High Protein Bagels with Cream Cheese Spread
Highlighted under: Healthy Lifestyle Dishes
Enjoy a delicious and nutritious breakfast with these High Protein Bagels topped with a creamy cheese spread. Perfect for fueling your day!
These High Protein Bagels are not only satisfying but also a great way to start your day. The combination of high protein content and creamy cheese spread makes them an ideal choice for breakfast or a snack.
Why You'll Love This Recipe
- Packed with protein to keep you full longer
- Creamy cream cheese spread adds a delightful texture
- Versatile toppings make them suitable for any palate
A Breakfast Game Changer
Start your day off right with these High Protein Bagels, a wholesome and satisfying breakfast option. Unlike traditional bagels that can leave you feeling hungry soon after, these bagels are packed with protein, providing the fuel you need to power through your morning. Whether you're heading to work, hitting the gym, or simply enjoying a leisurely weekend, these bagels will keep you feeling full and energized.

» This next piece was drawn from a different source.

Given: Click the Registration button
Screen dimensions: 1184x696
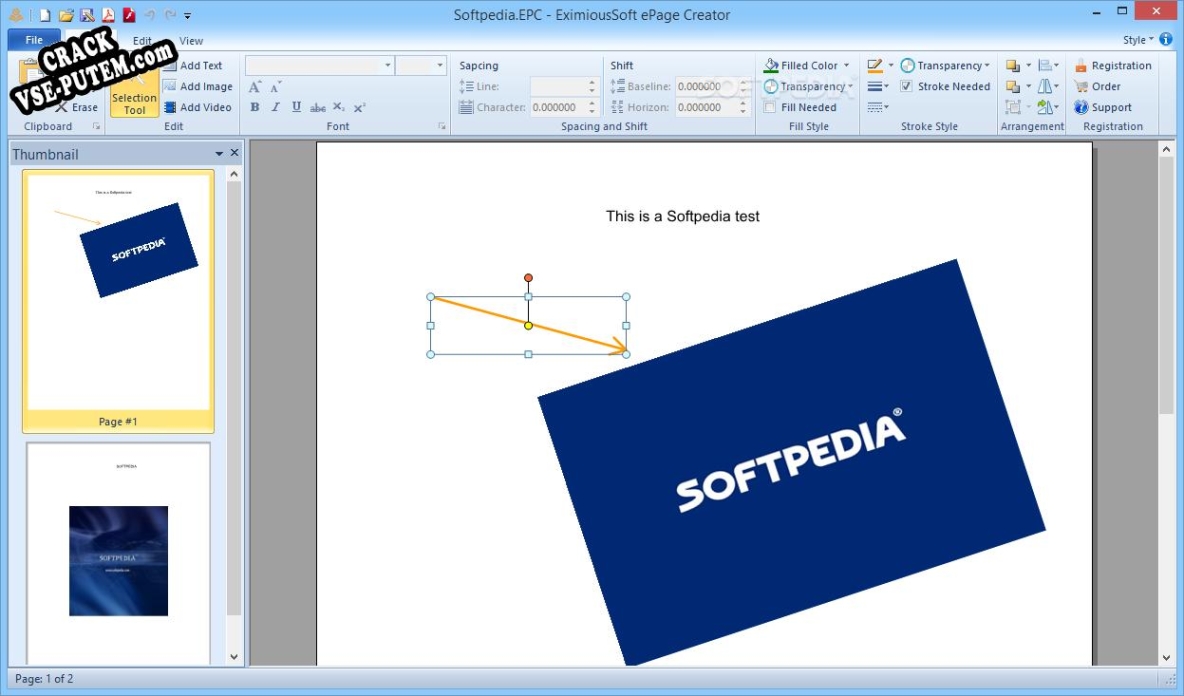Looking at the screenshot, I should [x=1113, y=66].
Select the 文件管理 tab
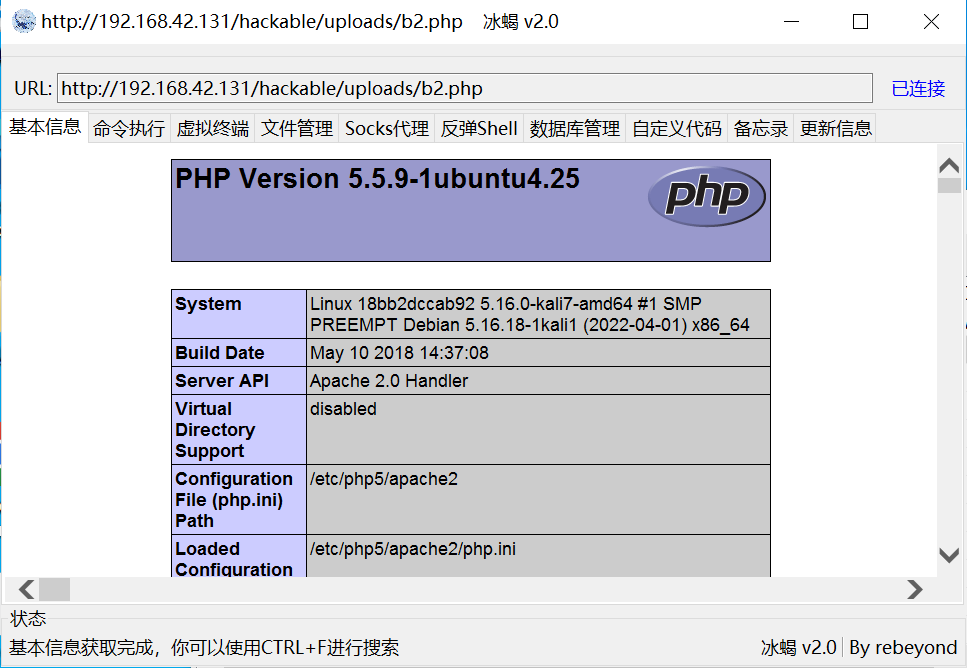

The beauty of these high protein bagels lies not only in their nutritional benefits but also in their versatility. You can enjoy them plain, or dress them up with a variety of toppings. From classic cream cheese to avocado, smoked salmon, or even a sweet spread like nut butter, the possibilities are endless. This recipe encourages creativity in the kitchen, making breakfast an exciting meal to look forward to.
Perfect for Meal Prep
If you're someone who likes to prepare meals in advance, these High Protein Bagels are an excellent addition to your meal prep routine. They freeze beautifully, allowing you to make a big batch and store them for those busy mornings when you need something quick and nutritious. Just pop one in the toaster or microwave, spread your favorite topping, and you’re ready to go.
Additionally, the cream cheese spread can also be prepared ahead of time, making it even easier to whip up a delicious breakfast in no time. Simply store the spread in an airtight container in the refrigerator, and it will stay fresh for several days. This simple strategy can help you maintain a healthy eating routine, even on the busiest days.
Nutritional Benefits of High Protein
High protein foods are essential for a balanced diet, especially if you're looking to build muscle or maintain a healthy weight. Protein helps to repair tissues, supports immune function, and keeps you feeling satiated longer than carbohydrates alone. By choosing high protein bagels, you’re making a smart choice that aligns with your health goals.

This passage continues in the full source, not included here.